Urzędnicy są nieugięci, a dewastacja postępuje. W budynku powybijano okna, w środku pojawiła się wilgoć.
- Gdyby powierzono nam halę, zadbalibyśmy o nią. W innych miastach powstają miejsca dla ludzi, którzy mają jakąś pasję. U nas chyba nikomu na tym nie zależy - mówi Krystian Tomczak.
Ryszard Wach, naczelnik wydziału oświaty w urzędzie miejskim odpowiada, że miasto buduje dla młodzieży dwa skate parki, gdzie także będą mogli jeździć BMX-owcy. Jeden powstanie w Cieplicach, drugi na stadionie przy ul.

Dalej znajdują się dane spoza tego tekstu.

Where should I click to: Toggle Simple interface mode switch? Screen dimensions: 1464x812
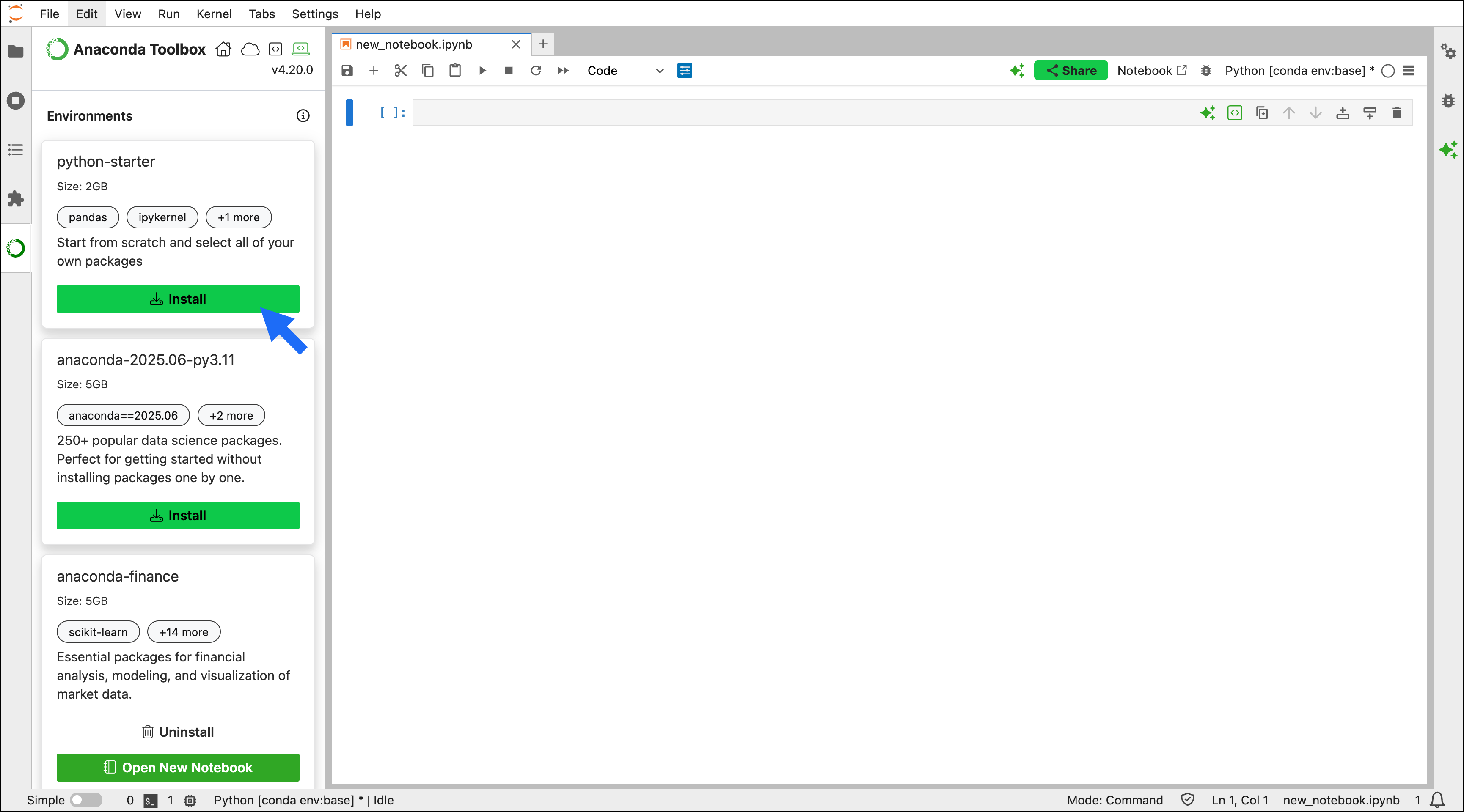pyautogui.click(x=86, y=800)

Złotniczej. Żaden nie będzie jednak zadaszony, zimą będą więc nieczynne.
Urzędnicy wydziału geodezji szukają nabywcy na halę. Przetarg ma odbyć się 2 grudnia.
Rowerzyści deklarują, że gdyby powierzono im obiekt i pojawił się nabywca, opuszczą ją w ciągu jednego dnia. - Niepotrzebne nam ogrzewanie, wystarczy tylko prąd, za który zapłacimy - tłumaczą, mając nadzieję, że urzędnicy zmienią zdanie.
Jeśli 2 grudnia miasto nie sprzeda hali, powinna ona zostać udostępniona młodzieży. Poprosimy radnych, by załatwili tę sprawę.